The reason why most of the email scams are successful is no one can check if the link or the attached spreadsheet is malicious prior to opening it. Also, anyone can send emails to anybody and this makes companies vulnerable to phishing attacks. Cybercriminals personalize these emails and ensure that they exploit weaknesses in human nature.
The most common type of phishing attack is an account verification email. It usually looks like sent by a major retailer or social networks such as Amazon or Facebook stating that your account has some problem which needs a fix immediately. In order to make the email look legitimate, hackers even add logos and company’s address in the email. And, when you click on the link attached in the email, it will take you to a fake website, very similar to the original one. Then the cybercriminals use your login details to commit fraud.

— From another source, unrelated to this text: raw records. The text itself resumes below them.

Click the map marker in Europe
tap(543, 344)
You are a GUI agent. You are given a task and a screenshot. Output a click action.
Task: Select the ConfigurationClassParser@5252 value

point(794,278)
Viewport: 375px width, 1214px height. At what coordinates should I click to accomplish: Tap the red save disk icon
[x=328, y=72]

During 2013-14, Yahoo became the victim of these cybercriminals which compromised real names, email address, phone number, and date of birth of 500 million users. Though Yahoo was successful in protecting most of the passwords using the robust bcrypt algorithm. A couple of months later there was one more data breach by a different group of hackers which compromised the data of 1 billion users. Apart from an email address, phone numbers, passwords other information such as security questions and answers were also compromised. According to Yahoo, around 3 billion user accounts had been compromised to date. It decreased the sale price of Yahoo by around $350 million.

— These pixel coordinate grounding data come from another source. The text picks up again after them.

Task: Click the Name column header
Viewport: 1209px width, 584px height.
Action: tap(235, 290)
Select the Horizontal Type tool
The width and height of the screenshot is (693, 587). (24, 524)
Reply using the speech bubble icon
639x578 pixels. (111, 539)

According to Marriot International, cybercriminals had stolen data of approximately 500 million customers. The attack targeted Starwood Hotel brands in 2014 and remained on the system even after Marriot acquired it in 2016. It was discovered in September 2018. Credit card numbers along with the expiration dates of more than 100 million customers were stolen. Though it is not sure if they were able to decrypt the credit card numbers. According to a New York Times article, this breach was attributed to a Chinese intelligence group.

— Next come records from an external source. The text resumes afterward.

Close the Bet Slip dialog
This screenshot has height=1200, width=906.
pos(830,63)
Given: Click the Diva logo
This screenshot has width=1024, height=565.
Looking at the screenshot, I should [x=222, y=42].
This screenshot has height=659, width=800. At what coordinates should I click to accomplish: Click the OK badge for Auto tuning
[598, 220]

A cyber attack on eBay was reported in May 2014 which compromised names, email addresses, DOB, and encrypted passwords of all of its 145 million users. The hackers had complete access to all the users for 229 days and they accessed the data using the credentials of three corporate employees. Financial information of the users was not compromised as it was stored separately.
One of the largest credit bureaus in the US, Equifax fell prey to cybercriminals which compromised personal information along with social security numbers and drivers’ license number of 143 million consumers. Also, the credit card information of 290,000 consumers was also exposed.
Wanna Cry ransomware attack spread rapidly through across a number of computers worldwide in May 2017. It encrypted the files on the hard drive and locked the users out of their PC. It then demanded payments in bitcoin in order to provide access to the user. It locked a number of high-profile systems including Britain’s National Health Service. The vulnerability WannaCry exploited lied in the SMB (Server Message Block) protocol. Cybercriminals tricked Microsoft’s implementation by specially crafted packets into the arbitrary code.
There are many ways for email phishing prevention. The best method for phishing prevention is by educating employees about it and conducting training sessions. You can also deploy a SPAM filter that detects viruses, black senders, etc. You can also deploy a security policy to block malicious websites. Organizations should encrypt all the sensitive information in order to prevent the data in case of a data breach.
Companies must keep an eye on the current phishing strategies and evaluate if their security solutions and policies can eliminate those threats. Informed employees and secured systems can prevent the organization from being attacked through phishing emails.
Spear phishing is the biggest threat to large organizations which targets individuals including top-level executives. Though there have been a lot of phishing attacks on large corporates it can be avoided if proper security steps are taken. Also, there are a lot of companies who provide email phishing prevention by adding an extra layer of security. Not having the right tools and failing to educate the employees can lead to data breach and huge financial loss to the companies.